High unemployment, drug addiction and high school drop-out rates contribute to ensure poverty is transmitted to another generation, the Labour leader, Pat Rabbitte, has said.
The Government's existing Rapid programme for disadvantaged areas, which was supposed to have been funded by the National Development Programme, was subsequently starved of resources after the 2002 general election campaign.
"Having Éamon Ó Cuív travelling the length and breadth of the west coast giving out cheques for €5,000 and €10,000 may be great politics, but it is not a war on poverty," Mr Rabbitte said.
Under Labour's "Fair Deal", €3.5 billion of the next national development plan, or a minimum of 5 per cent, should be invested in hard-hit communities to cut teacher ratios, cut drop out numbers and provide pre-school and extra help for students having difficulties.
Furthermore, Fás should be ordered to create 10-year plans for young people in such areas to ensure that they do not drop out of school, or that they get job training if they do drop out of education.
Further funding should be invested to make sure that older people are retrained, while social welfare rules that make it more difficult for some to go back to work should be ended.
"What we need is a targeted assault on a small number of areas.

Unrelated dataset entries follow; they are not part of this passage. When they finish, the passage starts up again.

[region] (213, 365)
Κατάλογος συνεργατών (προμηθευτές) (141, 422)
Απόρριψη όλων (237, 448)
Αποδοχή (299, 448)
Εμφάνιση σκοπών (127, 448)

They are relatively few in number, but poverty remains a deep-seated problem within them," said Mr Rabbitte.
A "war on poverty" is not popular with voters, he said: "These areas have the lowest turn-outs in the country, 30 per cent in some areas. But it is a moral question at the top of our priorities," he went on.
Over 65,000 children live daily in poverty, while a child of parents who did not complete their secondary education is 23 times more likely to live in poverty than a child of parents with third-level degrees.
Though the economic progress over the last 15 years is "a cause of celebration", Ireland still remains one of the most divided societies in the European Union, he said.
"We need to be clear about one thing from the start. Labour is not turning its back on policies of economic growth and national prosperity," he said.
"Labour does not argue that the country has gone down the wrong road, or that we must reverse gear or change direction. But we do argue that far too many have been left behind," he told journalists.
Though no money from the "Fair Deal" fund would be used for housing, Labour said that local communities would have "their own voice" heard before local plans are drafted.
The "Early Start" pre-school programme, currently available in some areas during morning areas, should be extended into the afternoon, while teachers should not have to teach more than nine pupils if those pupils are under the age of nine.
Extra school meals, money for books and help with literacy should also be put in place, while schools should have greater freedom about how they spend their capitation grants.
Meanwhile, schools coping with large numbers of immigrants should be given extra help. Currently, schools with 28 pupils without English as their first language can qualify for two extra teachers, but they get no more than two even if they have far greater numbers.